Lieber Stefan Hammel, „…sonst einem Ziel..“ könnte vielleicht auch die Liebe sein,zu sich und der gesamten Schöpfung, wie ja z.B. Engel,als Vor-Bilder Geschöpfe der Liebe symbolisieren,wenn man so will.Insgesamt eine wunderschöne Reflexion über die Demut,harmonisch und wohltuend! Auch wohl ganz im Sinne von Milton H. Erickson,denke ich.Vielen Dank. G.J.Dürh.

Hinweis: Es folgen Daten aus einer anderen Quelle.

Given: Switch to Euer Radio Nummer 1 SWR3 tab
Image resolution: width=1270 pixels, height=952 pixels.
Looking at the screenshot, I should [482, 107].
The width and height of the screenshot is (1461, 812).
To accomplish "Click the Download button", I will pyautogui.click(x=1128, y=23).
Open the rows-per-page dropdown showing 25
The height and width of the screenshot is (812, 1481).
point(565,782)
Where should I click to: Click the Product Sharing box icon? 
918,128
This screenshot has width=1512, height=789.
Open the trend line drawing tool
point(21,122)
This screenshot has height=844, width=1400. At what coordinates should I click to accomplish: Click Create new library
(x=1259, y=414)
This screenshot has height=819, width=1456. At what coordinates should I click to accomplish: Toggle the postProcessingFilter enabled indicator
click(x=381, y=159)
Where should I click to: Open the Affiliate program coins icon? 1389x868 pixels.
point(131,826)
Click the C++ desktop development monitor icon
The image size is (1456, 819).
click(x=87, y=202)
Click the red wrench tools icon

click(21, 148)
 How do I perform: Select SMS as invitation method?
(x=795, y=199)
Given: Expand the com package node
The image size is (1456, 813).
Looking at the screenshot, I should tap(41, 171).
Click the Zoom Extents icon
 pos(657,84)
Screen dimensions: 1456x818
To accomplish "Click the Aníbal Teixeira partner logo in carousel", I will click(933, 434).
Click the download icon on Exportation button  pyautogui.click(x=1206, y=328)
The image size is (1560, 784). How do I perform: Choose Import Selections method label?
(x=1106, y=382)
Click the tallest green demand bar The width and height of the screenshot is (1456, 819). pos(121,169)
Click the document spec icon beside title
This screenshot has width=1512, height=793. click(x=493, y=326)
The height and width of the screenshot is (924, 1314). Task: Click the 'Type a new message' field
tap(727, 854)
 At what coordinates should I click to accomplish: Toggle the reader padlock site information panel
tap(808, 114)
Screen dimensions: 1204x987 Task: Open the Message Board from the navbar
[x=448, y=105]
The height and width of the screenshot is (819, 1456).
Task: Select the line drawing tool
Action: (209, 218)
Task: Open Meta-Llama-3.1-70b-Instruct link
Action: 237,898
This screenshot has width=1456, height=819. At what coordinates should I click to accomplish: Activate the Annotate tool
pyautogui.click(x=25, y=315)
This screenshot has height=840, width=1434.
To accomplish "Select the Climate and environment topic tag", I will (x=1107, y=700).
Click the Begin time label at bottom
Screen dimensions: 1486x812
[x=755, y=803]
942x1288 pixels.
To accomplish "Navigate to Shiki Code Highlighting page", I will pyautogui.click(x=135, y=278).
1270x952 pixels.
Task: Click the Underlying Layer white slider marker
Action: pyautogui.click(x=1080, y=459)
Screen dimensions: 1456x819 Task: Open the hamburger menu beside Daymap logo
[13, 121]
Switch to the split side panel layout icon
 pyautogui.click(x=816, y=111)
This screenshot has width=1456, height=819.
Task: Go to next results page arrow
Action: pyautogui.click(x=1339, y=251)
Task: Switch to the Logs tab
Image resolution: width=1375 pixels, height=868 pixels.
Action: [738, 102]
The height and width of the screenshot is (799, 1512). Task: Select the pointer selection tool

Lieber Gerd Dürhager, vielen Dank! Das erinnert mich an den Satz: „Wer in der Liebe ist, der ist in Gott, und Gott in ihm…“. Manche haben ja das schwierige, zu konkrete und gleichzeitig vage Wort „Gott“ durch einen mehr weltlich klingenden Begriff „Liebe“ ersetzt. Ich glaube jedenfalls: Wer die Liebe zu ergründen sucht, wird auch die Demut entdecken!